01 Grass Encyclopedia

Latin name: Orobanche coerulescens. Orobanche comes from the Greek orobos (bitter wild pea) + ancho (strangle, suffocate), which is the name of the genus; coerulescens means "sky blue".

Family: Ledangaceae, Ledang family

Common names: cistanche, one-root grass, rabbit crutch, North Aledan

Identifying features: biennial or perennial parasitic herb; unbranched stem; ovate lanceolate leaves, densely covered with long spider-like woolly wool on the outside and edges of bracts and calyxes; panicle-like inflorescence; corolla navy, blue-purple or lilac; ovate capsules.

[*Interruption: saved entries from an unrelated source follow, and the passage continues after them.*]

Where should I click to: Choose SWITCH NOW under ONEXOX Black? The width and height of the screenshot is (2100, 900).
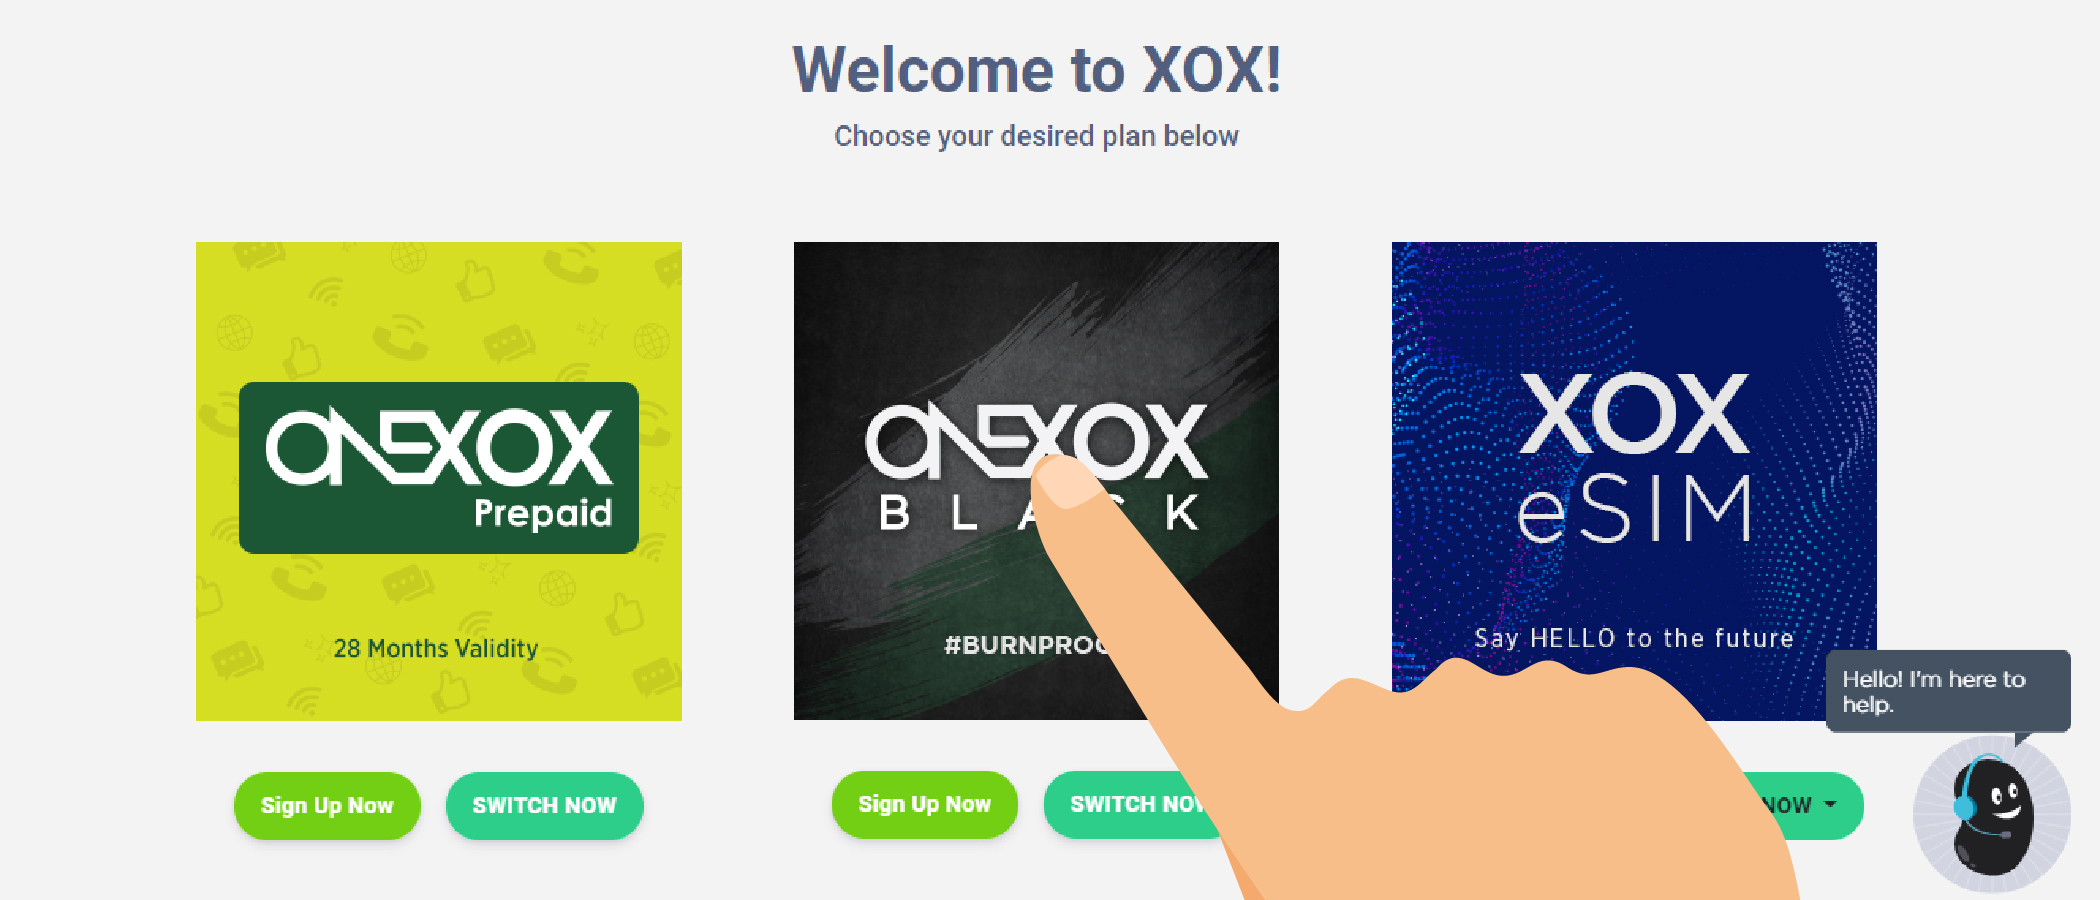pos(1130,804)
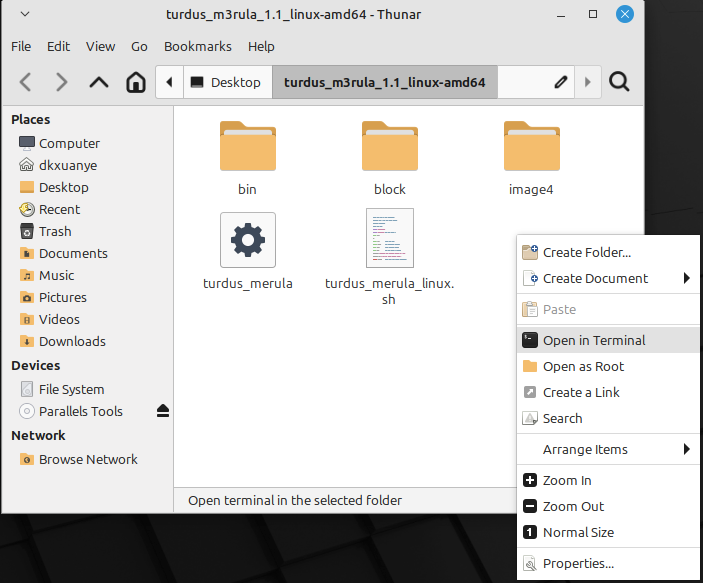Screen dimensions: 703x583
Task: Select the image4 folder
Action: coord(530,148)
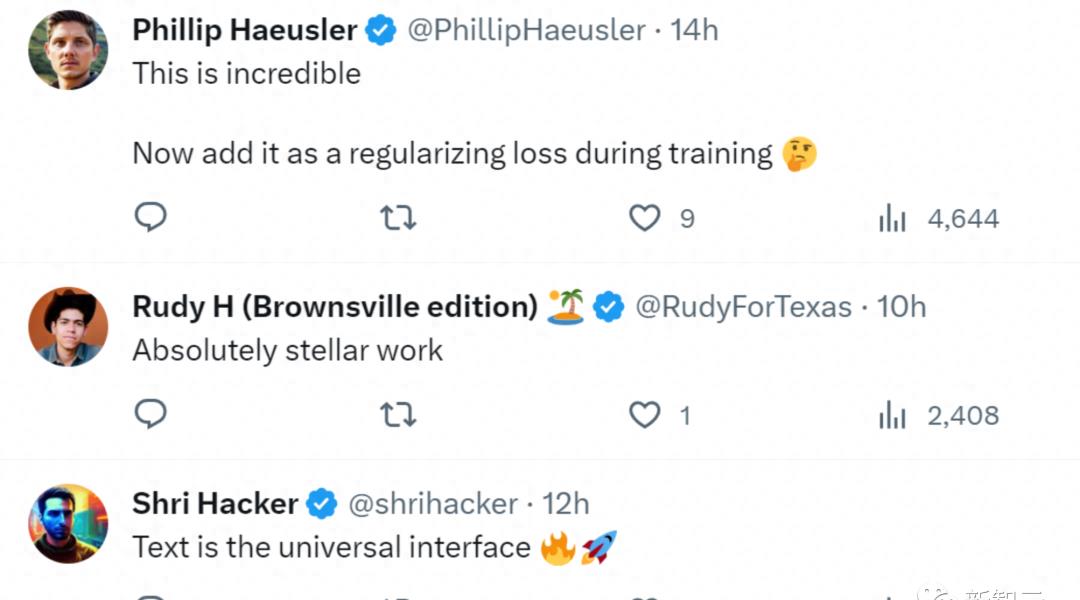Open the @RudyForTexas handle
Image resolution: width=1080 pixels, height=600 pixels.
click(x=743, y=306)
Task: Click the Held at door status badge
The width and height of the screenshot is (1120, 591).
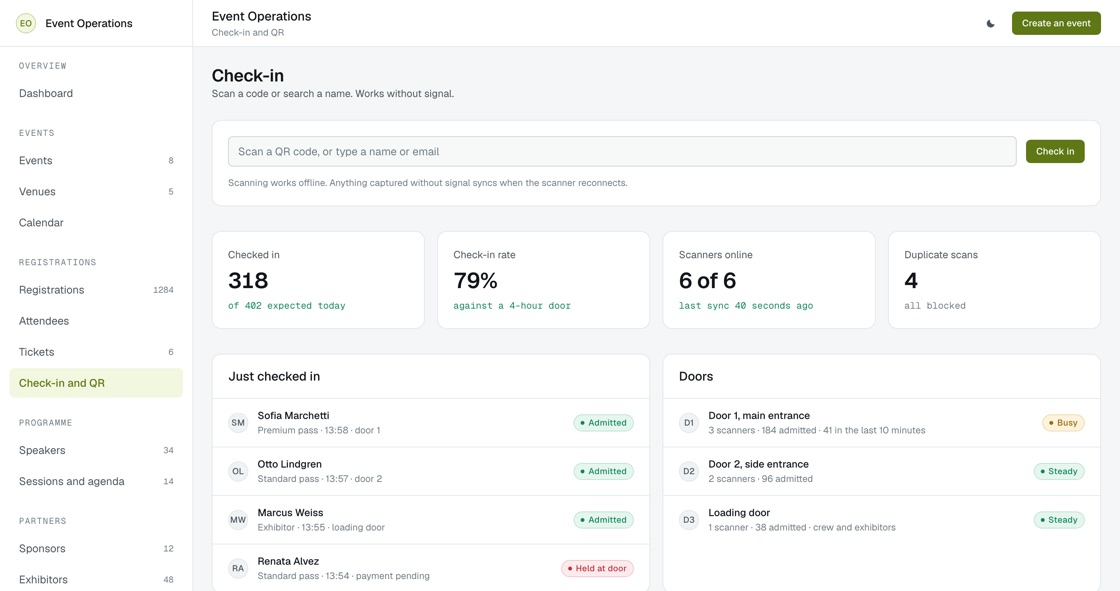Action: pyautogui.click(x=597, y=569)
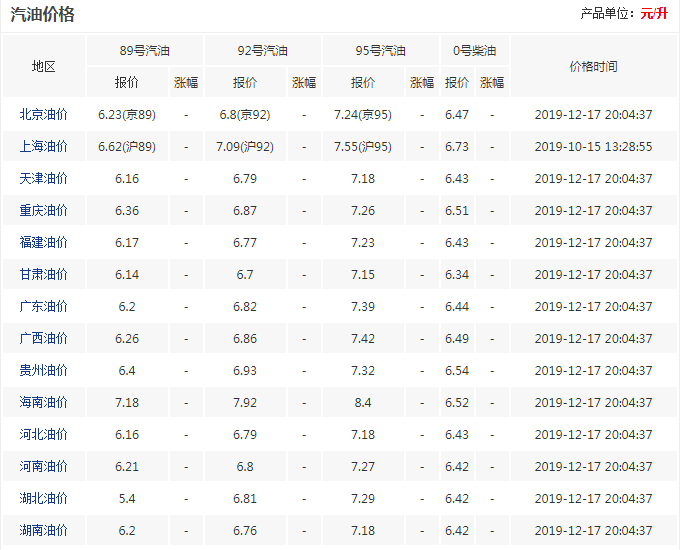
Task: Open 福建油价 price page
Action: 44,242
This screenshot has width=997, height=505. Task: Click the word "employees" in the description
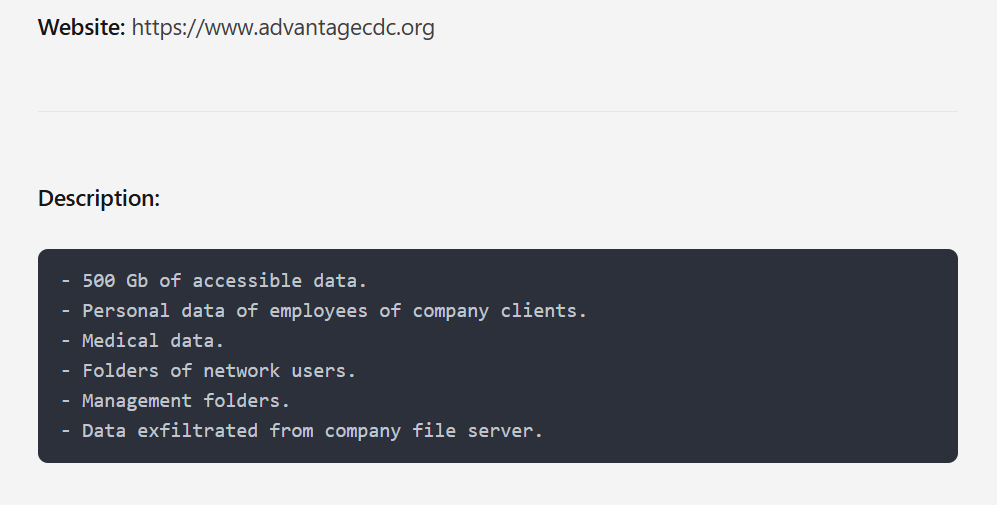(x=318, y=311)

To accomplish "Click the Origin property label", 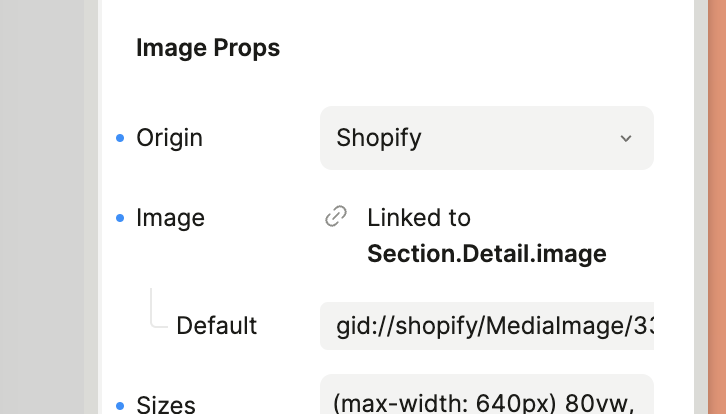I will [169, 138].
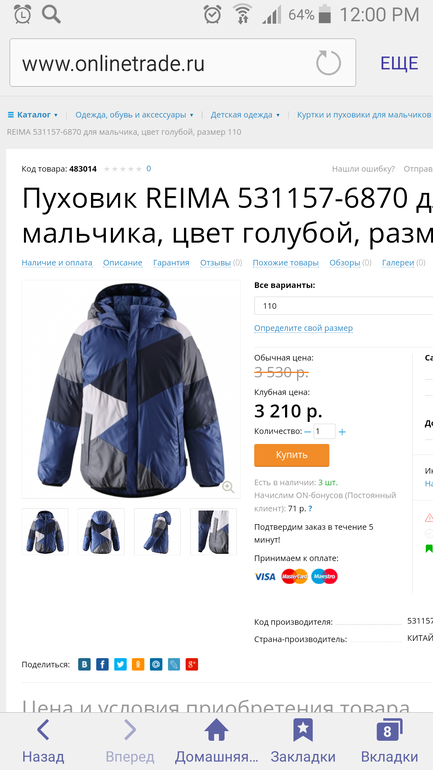Image resolution: width=433 pixels, height=770 pixels.
Task: Tap the page reload icon in address bar
Action: click(x=328, y=63)
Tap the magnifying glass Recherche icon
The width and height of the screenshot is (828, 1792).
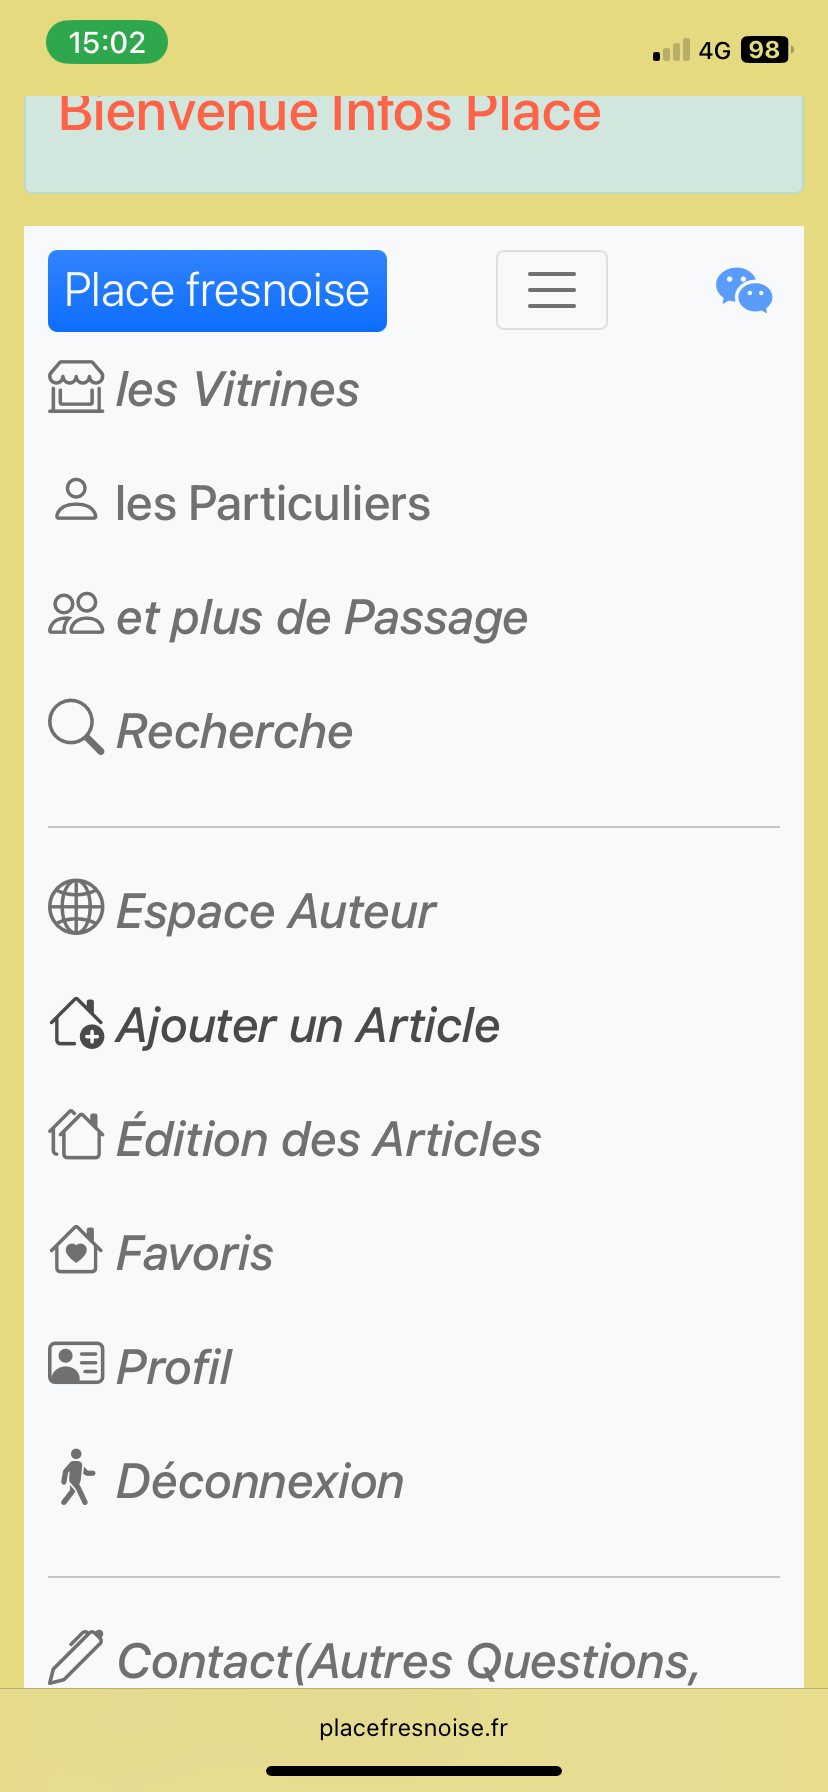tap(76, 728)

Distribution: Northeast China, North China, Northwest China, shandong, Hubei, Sichuan, Yunnan and Tibet.

Habitat: Grows on sand dunes, hillsides and ditch-edge meadows at altitudes of 850–4000 m.

One grass a day | Liedang

02 Grass Resources

Medicinal resource plants, due to their special growth mode, narrow distribution range, and parasitic plants, coupled with indiscriminate mining and digging year by year, wild Ledang resources have been seriously damaged, and are endangered species under national third-level protection.

One grass a day | Liedang

03 Grass Culture

Lidang is a parasitic plant that mainly parasitizes the roots of plants of the genus Artemisia in the family Asteraceae. The Northern Song Dynasty "Kaibao Materia Medica" described it as "Ledang, sweet taste, warm, non-toxic", its plant shape is peculiar, and cistanche is the same as the column, folk often used as a substitute for cistanche, people regard it as an immortal "sacred grass", so it is also called "immortal grass".